Multislice computed tomography and magnetic resonance imaging for the assessment of reperfused acute myocardial infarction.

OBJECTIVES: We evaluated the accuracy of in vivo delayed-enhancement multislice computed tomography (DE-MSCT) and delayed-enhancement magnetic resonance imaging (DE-MRI) for the assessment of myocardial infarct size using postmortem triphenyltetrazolium chloride (TTC) pathology as standard of reference. BACKGROUND: The diagnostic value of DE-MSCT for the assessment of acute reperfused myocardial infarction is currently unclear. METHODS: In 10 domestic pigs (25 to 30 kg), the circumflex coronary artery was balloon-occluded for 2 h followed by reperfusion. After 5 days (3 to 7 days), DE-MRI (1.5-T) was performed 15 min after administration of 0.2 mmol/kg gadolinium-DTPA using an inversion recovery gradient echo technique. On the same day, DE-MSCT (64-slice) was performed 15 min after administration of 1 gI/kg of iodinated contrast material. One day after imaging, hearts were excised, sectioned in 8 mm short-axis slices, and stained with TTC. Infarct size was defined as the hyperenhanced area on DE-MSCT and DE-MRI images and the TTC-negative area on TTC pathology slices. Infarct size was expressed as percentage of total slice area. RESULTS: Infarct size determined by DE-MSCT and DE-MRI showed a good correlation with infarct size assessed with TTC pathology (R2 = 0.96 [p < 0.001] and R(2) = 0.93 [p < 0.001], respectively). The correlation between DE-MSCT and DE-MRI was also good (R2 = 0.96; p < 0.001). The relative difference in CT attenuation value of infarcted myocardium compared to remote myocardium was 191 +/- 18%. The relative MR signal intensity between infarcted myocardium and remote myocardium was 554 +/- 156%. CONCLUSIONS: We demonstrated that DE-MSCT can assess acute reperfused myocardial infarction in good agreement with in vivo DE-MRI and TTC pathology.

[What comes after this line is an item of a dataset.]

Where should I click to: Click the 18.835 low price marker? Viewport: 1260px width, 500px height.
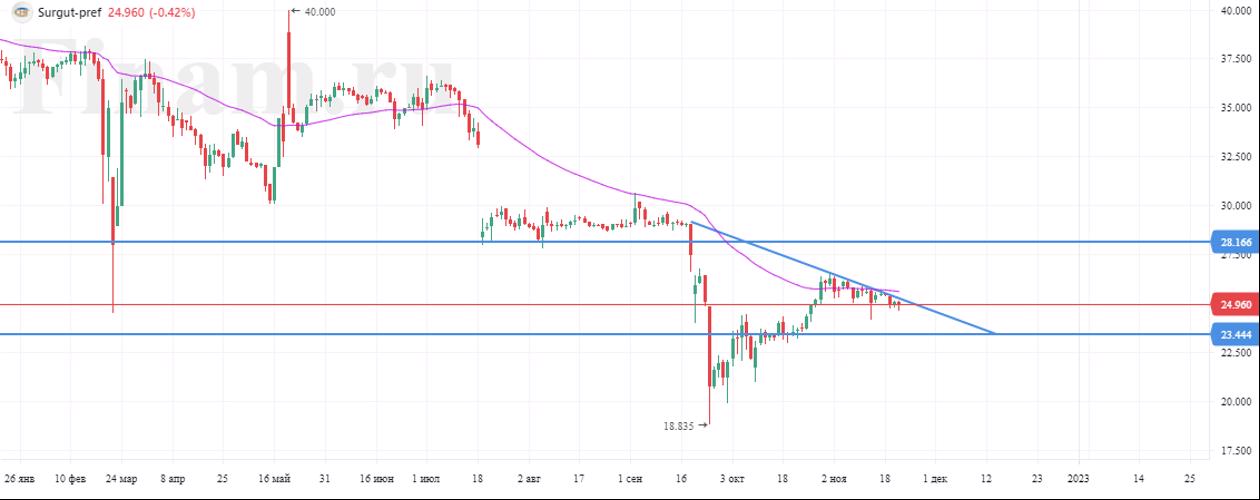(679, 425)
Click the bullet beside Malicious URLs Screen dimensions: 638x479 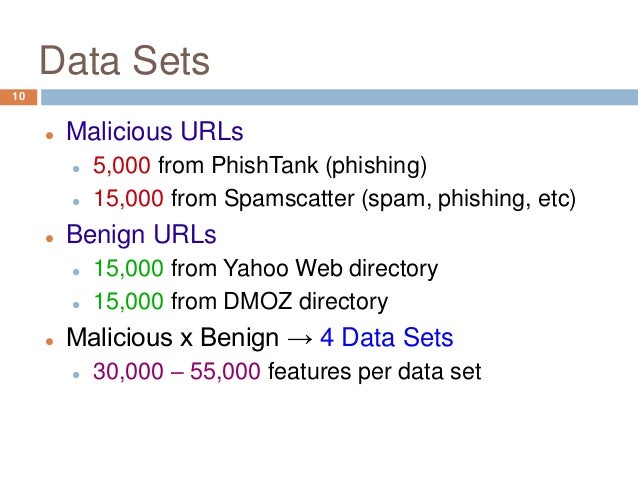[x=48, y=135]
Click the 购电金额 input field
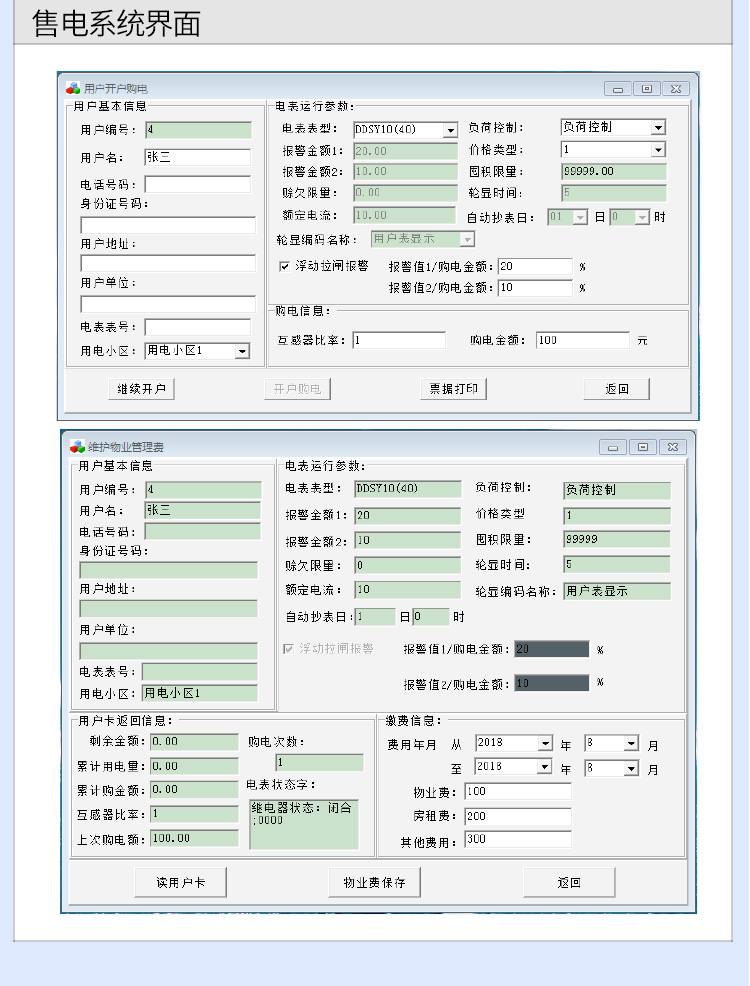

Magnetic resonance imaging of haemorrhage within reperfused myocardial infarcts: possible interference with iron oxide-labelled cell tracking?

AIMS: Magnetic resonance imaging (MRI) has been proposed as a tool to track iron oxide-labelled cells within myocardial infarction (MI). However, infarct reperfusion aggravates microvascular obstruction (MO) and causes haemorrhage. We hypothesized that haemorrhagic MI causes magnetic susceptibility-induced signal voids that may interfere with iron oxide-labelled cell detection. METHODS AND RESULTS: Pigs (n = 23) underwent 2 h occlusion of the left circumflex artery. Cine, T2*-weighted, perfusion, and delayed enhancement MRI scans were performed at 1 and 5 weeks, followed by ex vivo high-resolution scanning. At 1 week, MO was observed in 17 out of 21 animals. Signal voids were observed on T2*-weighted scans in five out of eight animals, comprising 24 +/- 22% of the infarct area. A linear correlation was found between area of MO and signal voids (R2 = 0.87; P = 0.002). At 5 weeks, MO was observed in two out of 13 animals. Signal voids were identified in three out of seven animals. Ex vivo scanning showed signal voids on T2*-weighted scanning in all animals because of the presence of haemorrhage, as confirmed by histology. Signal voids interfered with the detection of iron oxide-labelled cells ex vivo (n = 21 injections). CONCLUSION: Haemorrhage in reperfused MI produces MRI signal voids, which may hamper tracking of iron oxide-labelled cells.